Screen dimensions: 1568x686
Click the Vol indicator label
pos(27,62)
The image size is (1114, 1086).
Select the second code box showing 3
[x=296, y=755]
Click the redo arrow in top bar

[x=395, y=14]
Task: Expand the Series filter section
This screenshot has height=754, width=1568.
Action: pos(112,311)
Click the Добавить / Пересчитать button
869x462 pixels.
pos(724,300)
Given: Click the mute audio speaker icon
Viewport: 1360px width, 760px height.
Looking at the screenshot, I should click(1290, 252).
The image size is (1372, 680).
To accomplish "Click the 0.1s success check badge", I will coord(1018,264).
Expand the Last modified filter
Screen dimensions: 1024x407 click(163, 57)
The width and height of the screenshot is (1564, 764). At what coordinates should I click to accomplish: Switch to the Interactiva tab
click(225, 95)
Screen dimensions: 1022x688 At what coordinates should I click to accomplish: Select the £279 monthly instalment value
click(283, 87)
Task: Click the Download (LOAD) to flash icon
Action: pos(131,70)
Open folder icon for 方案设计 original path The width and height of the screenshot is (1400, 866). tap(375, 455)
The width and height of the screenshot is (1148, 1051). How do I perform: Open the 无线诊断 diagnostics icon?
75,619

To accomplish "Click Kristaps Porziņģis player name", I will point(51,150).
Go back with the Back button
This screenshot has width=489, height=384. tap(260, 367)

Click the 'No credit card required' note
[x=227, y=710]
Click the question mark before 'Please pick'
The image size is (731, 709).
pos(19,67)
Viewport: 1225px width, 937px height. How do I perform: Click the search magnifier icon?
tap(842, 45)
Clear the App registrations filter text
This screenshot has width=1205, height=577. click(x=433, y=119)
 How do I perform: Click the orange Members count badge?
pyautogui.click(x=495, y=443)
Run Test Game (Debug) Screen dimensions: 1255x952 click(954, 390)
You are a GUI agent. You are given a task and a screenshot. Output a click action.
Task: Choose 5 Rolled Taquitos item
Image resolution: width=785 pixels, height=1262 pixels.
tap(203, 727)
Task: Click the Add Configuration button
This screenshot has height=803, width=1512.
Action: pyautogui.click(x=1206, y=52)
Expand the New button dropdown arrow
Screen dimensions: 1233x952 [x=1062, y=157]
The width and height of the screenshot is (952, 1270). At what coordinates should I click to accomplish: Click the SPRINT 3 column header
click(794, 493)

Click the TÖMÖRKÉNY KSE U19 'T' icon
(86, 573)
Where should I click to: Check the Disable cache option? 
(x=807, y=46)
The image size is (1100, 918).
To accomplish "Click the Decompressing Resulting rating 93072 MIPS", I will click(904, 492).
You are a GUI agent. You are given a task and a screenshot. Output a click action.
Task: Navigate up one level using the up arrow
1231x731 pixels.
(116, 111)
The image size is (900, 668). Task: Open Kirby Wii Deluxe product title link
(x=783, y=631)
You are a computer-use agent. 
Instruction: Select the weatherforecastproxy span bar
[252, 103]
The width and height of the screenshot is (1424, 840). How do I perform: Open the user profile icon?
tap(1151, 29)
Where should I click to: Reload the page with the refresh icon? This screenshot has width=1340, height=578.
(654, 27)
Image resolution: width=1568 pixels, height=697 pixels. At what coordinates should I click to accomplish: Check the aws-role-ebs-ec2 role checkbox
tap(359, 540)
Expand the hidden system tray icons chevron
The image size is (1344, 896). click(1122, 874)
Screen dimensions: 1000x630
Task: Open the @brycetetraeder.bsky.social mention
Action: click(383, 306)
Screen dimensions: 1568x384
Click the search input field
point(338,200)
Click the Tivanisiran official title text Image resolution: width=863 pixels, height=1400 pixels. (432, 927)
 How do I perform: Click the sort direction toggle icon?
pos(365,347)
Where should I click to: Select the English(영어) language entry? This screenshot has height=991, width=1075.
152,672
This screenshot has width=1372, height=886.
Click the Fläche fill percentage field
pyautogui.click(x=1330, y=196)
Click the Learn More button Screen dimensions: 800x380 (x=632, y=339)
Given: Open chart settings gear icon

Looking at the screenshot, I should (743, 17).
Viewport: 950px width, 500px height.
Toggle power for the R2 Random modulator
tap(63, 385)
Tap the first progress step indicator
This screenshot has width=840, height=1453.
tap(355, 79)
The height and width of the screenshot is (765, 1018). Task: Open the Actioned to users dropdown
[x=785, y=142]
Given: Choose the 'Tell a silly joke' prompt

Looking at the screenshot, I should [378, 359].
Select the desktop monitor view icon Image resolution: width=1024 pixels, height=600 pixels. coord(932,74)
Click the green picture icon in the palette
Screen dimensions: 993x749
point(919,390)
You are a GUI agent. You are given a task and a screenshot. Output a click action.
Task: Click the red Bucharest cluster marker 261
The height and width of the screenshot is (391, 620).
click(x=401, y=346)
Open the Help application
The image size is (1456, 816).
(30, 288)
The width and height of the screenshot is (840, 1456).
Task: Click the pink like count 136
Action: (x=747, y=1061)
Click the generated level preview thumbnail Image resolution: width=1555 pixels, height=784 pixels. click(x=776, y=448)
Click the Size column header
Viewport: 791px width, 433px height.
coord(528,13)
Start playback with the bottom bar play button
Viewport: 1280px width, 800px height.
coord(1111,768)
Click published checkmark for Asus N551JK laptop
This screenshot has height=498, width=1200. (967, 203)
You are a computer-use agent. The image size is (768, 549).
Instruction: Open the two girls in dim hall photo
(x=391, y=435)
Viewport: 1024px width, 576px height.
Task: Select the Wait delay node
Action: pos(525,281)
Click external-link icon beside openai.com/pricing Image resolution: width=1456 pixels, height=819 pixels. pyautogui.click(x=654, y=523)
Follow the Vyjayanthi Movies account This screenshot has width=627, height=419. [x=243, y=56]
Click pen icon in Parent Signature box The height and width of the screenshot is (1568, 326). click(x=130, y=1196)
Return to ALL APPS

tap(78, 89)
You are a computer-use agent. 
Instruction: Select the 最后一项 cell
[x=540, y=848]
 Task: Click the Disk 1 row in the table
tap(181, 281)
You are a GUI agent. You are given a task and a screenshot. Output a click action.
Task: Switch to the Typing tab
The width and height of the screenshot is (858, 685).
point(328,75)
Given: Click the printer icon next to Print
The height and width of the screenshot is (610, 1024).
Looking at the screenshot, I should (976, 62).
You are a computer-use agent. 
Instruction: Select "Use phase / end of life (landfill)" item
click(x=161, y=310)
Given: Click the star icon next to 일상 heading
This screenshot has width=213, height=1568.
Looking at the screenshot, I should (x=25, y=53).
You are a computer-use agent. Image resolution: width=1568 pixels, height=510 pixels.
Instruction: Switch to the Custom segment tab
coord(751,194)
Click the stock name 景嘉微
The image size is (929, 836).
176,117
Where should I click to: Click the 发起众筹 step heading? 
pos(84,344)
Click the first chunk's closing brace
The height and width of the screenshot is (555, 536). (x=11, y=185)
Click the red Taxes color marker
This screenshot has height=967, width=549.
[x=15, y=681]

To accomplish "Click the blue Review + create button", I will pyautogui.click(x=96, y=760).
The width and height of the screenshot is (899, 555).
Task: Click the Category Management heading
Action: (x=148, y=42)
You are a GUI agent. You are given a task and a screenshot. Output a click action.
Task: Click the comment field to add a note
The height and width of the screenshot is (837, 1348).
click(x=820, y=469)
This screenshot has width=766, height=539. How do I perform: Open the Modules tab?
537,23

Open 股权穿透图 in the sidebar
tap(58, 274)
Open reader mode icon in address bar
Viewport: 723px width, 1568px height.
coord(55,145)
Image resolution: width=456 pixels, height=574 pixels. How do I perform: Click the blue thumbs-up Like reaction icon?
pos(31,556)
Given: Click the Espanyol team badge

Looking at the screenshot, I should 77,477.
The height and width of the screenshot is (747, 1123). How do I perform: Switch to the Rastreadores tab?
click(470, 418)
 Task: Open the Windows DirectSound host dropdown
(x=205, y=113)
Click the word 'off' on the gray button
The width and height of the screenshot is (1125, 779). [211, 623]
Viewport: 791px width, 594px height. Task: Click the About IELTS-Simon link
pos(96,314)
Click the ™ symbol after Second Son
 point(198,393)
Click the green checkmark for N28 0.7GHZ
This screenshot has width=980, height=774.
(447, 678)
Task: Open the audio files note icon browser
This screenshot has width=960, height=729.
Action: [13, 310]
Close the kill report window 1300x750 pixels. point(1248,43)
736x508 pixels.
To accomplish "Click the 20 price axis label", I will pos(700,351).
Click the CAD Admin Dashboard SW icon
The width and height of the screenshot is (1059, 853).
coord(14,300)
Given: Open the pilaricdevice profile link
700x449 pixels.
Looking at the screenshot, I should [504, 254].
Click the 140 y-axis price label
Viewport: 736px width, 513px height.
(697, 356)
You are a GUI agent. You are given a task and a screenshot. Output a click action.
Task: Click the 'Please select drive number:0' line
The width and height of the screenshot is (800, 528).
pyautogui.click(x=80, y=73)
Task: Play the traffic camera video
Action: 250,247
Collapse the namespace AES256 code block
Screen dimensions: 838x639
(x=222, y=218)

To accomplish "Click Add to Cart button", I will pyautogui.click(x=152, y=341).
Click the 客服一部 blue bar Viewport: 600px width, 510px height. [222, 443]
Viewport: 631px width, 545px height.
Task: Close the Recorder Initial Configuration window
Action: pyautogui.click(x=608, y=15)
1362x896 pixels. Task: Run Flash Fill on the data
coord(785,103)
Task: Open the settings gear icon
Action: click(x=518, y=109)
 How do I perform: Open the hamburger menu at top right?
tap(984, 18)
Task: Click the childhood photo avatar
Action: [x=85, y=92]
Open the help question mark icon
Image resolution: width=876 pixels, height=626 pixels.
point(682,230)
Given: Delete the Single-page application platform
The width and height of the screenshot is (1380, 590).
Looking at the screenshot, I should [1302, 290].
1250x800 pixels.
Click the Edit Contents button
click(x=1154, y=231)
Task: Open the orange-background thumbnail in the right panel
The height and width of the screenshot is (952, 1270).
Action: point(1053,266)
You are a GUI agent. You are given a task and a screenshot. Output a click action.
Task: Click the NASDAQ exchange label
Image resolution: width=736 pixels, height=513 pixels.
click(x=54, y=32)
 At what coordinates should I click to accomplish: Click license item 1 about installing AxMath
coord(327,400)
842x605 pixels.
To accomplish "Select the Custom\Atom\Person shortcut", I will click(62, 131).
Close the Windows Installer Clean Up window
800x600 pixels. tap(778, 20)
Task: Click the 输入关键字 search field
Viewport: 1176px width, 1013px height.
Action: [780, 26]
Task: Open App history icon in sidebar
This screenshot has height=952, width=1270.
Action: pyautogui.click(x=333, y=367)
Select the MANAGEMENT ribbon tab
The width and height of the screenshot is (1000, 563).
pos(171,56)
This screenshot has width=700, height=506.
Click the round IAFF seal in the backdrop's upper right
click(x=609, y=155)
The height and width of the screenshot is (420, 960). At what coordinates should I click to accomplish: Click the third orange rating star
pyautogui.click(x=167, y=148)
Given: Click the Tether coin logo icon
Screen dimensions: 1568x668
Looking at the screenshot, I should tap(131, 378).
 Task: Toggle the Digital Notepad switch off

***

_WHAT IS BEING ASKED_:
A complete answer reproduces every line of the records in which the word "marker" occurs.

_TASK RESULT_:
Task: Click the red Bucharest cluster marker 261
Click the red Taxes color marker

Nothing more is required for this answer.